:: Data ::

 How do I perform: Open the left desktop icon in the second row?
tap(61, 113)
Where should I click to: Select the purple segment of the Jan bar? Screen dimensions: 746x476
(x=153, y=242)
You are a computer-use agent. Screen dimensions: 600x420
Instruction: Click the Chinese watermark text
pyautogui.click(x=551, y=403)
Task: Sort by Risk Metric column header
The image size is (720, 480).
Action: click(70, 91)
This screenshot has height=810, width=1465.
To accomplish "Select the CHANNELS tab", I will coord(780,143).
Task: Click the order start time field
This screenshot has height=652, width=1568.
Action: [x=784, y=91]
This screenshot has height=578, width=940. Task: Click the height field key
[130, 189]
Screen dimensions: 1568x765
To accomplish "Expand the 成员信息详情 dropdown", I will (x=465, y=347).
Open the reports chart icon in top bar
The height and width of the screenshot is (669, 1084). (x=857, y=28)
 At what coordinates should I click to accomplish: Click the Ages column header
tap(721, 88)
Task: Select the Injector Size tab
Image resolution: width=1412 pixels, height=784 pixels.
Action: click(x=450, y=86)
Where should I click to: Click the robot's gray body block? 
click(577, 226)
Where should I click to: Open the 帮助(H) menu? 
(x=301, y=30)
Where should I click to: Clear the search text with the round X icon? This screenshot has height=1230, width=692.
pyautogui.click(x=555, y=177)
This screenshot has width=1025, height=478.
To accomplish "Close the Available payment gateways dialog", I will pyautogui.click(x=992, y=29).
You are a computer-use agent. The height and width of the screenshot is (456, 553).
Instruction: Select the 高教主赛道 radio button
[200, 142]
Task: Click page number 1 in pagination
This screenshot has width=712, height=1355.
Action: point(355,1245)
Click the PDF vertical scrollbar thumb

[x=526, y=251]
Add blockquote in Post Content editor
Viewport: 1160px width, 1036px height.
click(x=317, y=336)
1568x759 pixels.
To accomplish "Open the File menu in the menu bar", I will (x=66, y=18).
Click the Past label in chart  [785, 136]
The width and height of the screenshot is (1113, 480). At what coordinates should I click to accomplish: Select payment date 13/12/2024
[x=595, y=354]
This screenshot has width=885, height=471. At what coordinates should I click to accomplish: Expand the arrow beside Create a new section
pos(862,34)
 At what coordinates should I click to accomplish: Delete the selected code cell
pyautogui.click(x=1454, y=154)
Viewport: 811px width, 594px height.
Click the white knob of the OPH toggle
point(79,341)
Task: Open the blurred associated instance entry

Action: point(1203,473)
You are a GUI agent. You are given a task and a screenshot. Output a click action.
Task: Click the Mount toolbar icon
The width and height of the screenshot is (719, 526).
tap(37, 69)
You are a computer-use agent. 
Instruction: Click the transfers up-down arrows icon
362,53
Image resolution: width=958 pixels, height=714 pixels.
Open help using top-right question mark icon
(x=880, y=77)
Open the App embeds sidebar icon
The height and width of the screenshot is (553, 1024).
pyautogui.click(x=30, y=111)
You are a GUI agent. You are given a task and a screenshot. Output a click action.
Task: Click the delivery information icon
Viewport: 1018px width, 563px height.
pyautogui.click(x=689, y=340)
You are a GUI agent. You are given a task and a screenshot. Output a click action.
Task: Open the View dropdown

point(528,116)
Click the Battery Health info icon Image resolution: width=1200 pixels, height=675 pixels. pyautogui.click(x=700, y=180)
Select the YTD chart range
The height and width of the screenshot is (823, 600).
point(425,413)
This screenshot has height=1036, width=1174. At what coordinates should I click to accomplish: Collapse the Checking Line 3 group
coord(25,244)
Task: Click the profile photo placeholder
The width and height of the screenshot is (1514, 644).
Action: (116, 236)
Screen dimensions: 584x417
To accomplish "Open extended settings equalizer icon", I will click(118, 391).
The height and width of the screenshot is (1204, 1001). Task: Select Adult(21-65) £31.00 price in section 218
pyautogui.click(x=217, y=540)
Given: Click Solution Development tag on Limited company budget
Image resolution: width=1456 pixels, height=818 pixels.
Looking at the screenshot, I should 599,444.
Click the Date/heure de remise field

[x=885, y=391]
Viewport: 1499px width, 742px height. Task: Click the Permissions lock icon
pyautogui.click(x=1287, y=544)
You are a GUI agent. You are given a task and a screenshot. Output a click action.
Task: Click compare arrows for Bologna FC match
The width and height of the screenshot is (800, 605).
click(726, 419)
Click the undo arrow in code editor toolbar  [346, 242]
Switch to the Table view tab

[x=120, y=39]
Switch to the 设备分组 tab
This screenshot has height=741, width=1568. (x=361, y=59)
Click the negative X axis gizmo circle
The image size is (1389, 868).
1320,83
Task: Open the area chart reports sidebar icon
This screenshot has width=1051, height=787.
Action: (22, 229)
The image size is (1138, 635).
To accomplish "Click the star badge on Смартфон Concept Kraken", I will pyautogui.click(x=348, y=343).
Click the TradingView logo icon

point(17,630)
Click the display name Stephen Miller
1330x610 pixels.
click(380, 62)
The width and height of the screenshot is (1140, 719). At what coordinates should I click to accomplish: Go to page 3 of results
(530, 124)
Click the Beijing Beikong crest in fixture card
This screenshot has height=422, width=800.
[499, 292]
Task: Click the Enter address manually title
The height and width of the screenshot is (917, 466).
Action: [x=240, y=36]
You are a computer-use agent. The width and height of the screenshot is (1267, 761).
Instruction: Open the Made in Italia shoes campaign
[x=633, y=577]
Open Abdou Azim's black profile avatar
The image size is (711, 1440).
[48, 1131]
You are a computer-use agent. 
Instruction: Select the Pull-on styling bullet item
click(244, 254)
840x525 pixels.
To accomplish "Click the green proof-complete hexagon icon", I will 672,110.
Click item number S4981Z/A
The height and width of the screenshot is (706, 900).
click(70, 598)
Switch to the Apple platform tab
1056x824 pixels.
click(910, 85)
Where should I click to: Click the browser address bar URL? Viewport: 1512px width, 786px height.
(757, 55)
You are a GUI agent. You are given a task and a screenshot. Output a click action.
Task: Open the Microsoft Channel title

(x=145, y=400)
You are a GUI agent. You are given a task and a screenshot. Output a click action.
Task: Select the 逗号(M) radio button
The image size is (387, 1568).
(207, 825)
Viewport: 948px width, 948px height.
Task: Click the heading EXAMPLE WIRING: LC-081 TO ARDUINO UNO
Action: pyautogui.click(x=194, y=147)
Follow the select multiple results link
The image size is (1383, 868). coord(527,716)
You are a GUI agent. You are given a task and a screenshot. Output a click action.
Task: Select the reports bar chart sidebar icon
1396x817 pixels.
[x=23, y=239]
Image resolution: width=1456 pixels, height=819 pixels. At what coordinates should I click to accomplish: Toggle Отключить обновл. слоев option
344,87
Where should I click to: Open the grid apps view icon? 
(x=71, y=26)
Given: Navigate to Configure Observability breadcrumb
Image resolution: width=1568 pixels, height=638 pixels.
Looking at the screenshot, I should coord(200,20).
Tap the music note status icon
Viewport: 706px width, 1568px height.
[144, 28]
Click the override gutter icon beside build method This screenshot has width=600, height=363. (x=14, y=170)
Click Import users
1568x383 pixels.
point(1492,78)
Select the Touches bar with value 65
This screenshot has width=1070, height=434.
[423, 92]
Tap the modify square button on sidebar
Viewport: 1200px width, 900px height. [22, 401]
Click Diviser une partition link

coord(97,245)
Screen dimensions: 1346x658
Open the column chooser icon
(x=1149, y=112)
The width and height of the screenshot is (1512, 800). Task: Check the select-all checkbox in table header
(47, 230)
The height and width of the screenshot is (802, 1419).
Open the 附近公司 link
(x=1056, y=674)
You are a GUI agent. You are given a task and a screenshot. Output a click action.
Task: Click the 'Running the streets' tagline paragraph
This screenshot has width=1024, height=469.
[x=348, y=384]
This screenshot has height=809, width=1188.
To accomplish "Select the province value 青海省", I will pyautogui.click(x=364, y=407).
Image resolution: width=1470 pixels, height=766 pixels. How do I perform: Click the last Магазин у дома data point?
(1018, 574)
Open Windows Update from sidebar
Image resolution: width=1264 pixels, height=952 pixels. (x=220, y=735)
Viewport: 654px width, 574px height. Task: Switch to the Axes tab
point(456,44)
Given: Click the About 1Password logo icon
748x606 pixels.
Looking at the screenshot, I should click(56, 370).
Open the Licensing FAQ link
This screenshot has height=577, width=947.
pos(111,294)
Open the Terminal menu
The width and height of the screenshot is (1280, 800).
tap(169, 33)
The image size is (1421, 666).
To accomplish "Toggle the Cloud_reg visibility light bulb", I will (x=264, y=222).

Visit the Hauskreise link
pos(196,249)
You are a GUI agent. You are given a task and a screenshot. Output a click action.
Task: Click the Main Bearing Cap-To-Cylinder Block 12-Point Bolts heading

:::

### Exercise requirements
Copy each line above that contains the string "number".

### Your solution
Task: Click page number 1 in pagination
Click item number S4981Z/A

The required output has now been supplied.